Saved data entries
◇ ◇ ◇
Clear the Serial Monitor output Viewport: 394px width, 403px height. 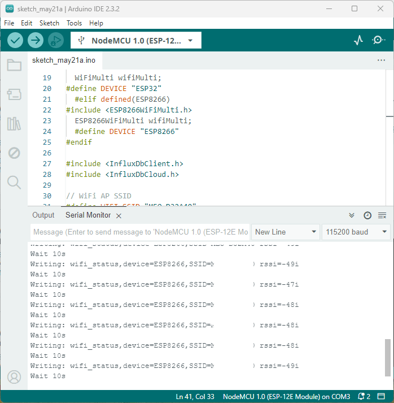coord(382,215)
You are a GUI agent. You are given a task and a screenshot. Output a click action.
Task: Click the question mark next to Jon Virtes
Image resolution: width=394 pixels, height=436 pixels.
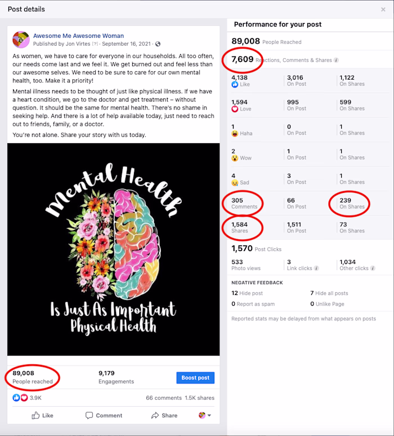[95, 44]
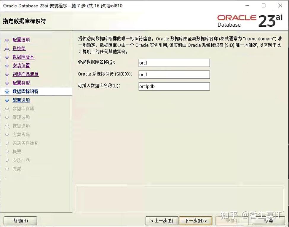Cancel installation with 取消 button
The width and height of the screenshot is (289, 227).
pyautogui.click(x=268, y=220)
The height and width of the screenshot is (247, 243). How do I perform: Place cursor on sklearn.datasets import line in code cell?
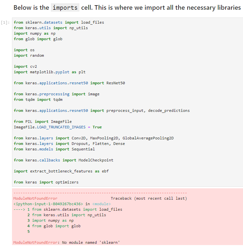[x=59, y=22]
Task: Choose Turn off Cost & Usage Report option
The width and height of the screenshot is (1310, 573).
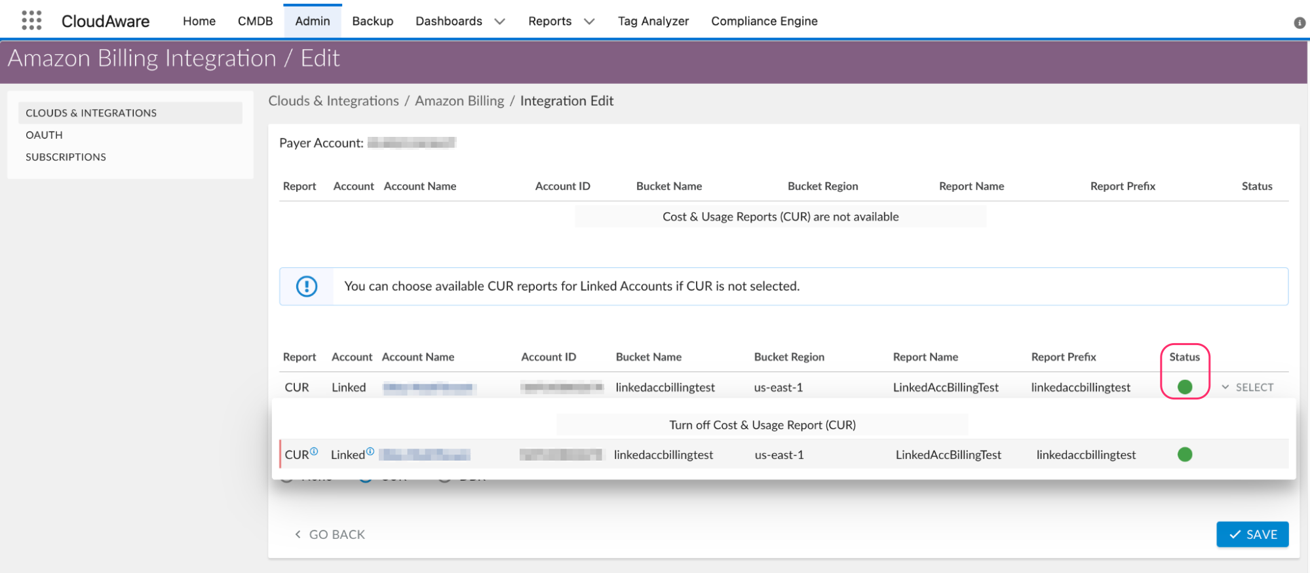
◇ ◇ ◇
- [Work instruction]
Exactly the lines from the one that contains "Task: Choose Turn" to the last line of the data, both included, should be set down, and no pictures should appear among them.

- [Result of this exercise]
Task: Choose Turn off Cost & Usage Report option
The width and height of the screenshot is (1310, 573).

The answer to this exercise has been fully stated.